Theory

Machine Learning (ML)
Machine learning is the scientific study of algorithms and statistical models that computer systems use to perform a specific task without using explicit instructions, relying on patterns and inference instead (Khan et al., 2017). Machine learning algorithms find natural patterns in data that generate insight and help you make better decisions and predictions. ML algorithms are used every day to make critical decisions in medical diagnosis, stock trading, energy load forecasting, natural language processing and more. 

Why Machine Learning ?

The machine learning field is continuously evolving. And along with evolution comes a rise in demand and importance. There is one crucial reason why machine learning is a necessity. This is because of high value predictions that can guide better decisions and smart actions in real time without human intervention. Machine learning as a technology helps analyze large chunks of data, with an automated process which has changed the way data extraction and interpretation works by involving automatic sets of generic methods that have replaced traditional statistical techniques (Simon et al., 2016).
Data analysis has traditionally been characterized by the trial and error approach – one that becomes impossible to use when there are significant and heterogeneous data sets in question. The availability of more data is directly proportional to the difficulty of bringing in new predictive models that work accurately. Traditional statistical solutions are more focused on static analysis that is limited to the analysis of samples that are frozen in time that could result in unreliable and inaccurate conclusions(Simon et al., 2016). Thus, machine learning proposes a smart dynamic alternative which is proficient in accuracy, efficiency and better results for real time processing of data.
Goals of Machine learning are:
  • Efficient algorithms of practical value
  • Effective use of time and space
  • Resource/Data proficiency
  • General-purpose algorithms
  • Predictability results
Supervised learning is a machine learning method that uses a known dataset (training dataset) to make predictions. The training dataset includes input data and response values. From it, the supervised learning algorithm seeks to build a model that can make predictions of the response values for a new dataset.  A test dataset is often used to validate the model.
Supervised learning includes two categories of algorithms:
Classification: for categorical response values, where the data can be separated into specific   classes
Regression: for continuous response values

Supervised learning is used in designing the model of this project. Supervised pattern classification is the task of training a model based on labeled training data which then can be used to assign a pre-defined class label to new objects.Since the dataset includes labelled data as positive and negative reviews, supervised learning is used. 
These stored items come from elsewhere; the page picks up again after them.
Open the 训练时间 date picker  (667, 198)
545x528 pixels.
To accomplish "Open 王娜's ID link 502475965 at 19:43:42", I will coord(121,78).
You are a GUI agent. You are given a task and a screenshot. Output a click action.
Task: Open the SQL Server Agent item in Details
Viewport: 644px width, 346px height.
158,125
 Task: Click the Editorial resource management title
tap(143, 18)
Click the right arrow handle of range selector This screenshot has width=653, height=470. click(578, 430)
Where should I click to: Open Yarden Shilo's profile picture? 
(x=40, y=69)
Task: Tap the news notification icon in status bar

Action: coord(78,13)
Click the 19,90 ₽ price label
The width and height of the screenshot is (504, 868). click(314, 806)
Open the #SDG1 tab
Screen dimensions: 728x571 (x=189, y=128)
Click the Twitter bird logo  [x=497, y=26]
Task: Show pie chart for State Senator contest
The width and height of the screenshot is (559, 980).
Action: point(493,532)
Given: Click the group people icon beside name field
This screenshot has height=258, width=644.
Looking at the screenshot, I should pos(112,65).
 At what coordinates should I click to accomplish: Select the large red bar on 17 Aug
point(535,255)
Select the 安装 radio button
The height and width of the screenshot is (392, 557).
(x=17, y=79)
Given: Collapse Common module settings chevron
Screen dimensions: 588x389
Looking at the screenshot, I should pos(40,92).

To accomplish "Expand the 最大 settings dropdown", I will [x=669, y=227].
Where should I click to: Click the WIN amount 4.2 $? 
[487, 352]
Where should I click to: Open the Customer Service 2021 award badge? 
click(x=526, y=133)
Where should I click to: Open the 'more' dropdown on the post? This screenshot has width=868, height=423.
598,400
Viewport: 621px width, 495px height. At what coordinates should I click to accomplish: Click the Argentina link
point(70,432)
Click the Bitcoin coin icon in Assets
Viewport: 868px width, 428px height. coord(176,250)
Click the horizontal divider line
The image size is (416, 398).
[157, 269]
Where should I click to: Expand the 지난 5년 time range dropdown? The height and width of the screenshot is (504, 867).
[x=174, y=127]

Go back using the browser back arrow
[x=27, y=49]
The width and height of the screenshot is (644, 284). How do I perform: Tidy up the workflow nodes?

Naive Bayes classifiers, a family of classifiers that are based on the popular Bayes’ probability theorem, are known for creating simple yet well performing models, especially in the fields of natural language processing and health prediction fields. Not only large sample sizes but small sample sizes in Naive Bayes classifiers can outperform the more powerful alternatives algorithms. Thus, Naive Bayes is chosen as a supervised algorithm to perform sentiment analysis.Bayes’ Theorem finds the probability of an event occurring given the probability of another event that has already occurred. Bayes’ theorem is stated mathematically as the following equation:
 P(A|B) = \frac{P(B|A) P(A)}{P(B)}
where A and B are events and P(B) . 
Finding probability of event A, given the event B is true, where B is known as evidence. P (A) is the priori of A (the prior probability, i.e. Probability of event before evidence is seen). The evidence is an attribute value of an unknown instance (here, it is event B). P (A|B) is a posteriori probability of B, i.e. probability of event after evidence is seen. 

Natural Language Processing (NLP) is a field in machine learning with the ability of a computer to understand, analyze, manipulate, and potentially generate human language (Emms and Luz, 2007). The ultimate objective of NLP is to read, decipher, understand, and make sense of the human languages in a manner that is valuable. Most NLP techniques rely on machine learning to derive meaning from human languages. NLP entails applying algorithms to identify and extract the natural language rules such that the unstructured language data is converted into a form that computers can understand. When the text has been provided, the computer will utilize algorithms to extract meaning associated with every sentence and collect the essential data from them. 
The main components of  Natural Language Processing are:
  • Morphological and Lexical Analysis: It involves identifying and analyzing the structure of words. Lexicon of a language means the collection of words and phrases in a language. Lexical analysis is dividing the whole chunk of text into paragraphs, sentences, and words.
  • Syntactic Analysis: It involves analysis of words in the sentence for grammar and arranging words in a manner that shows the relationship among the words.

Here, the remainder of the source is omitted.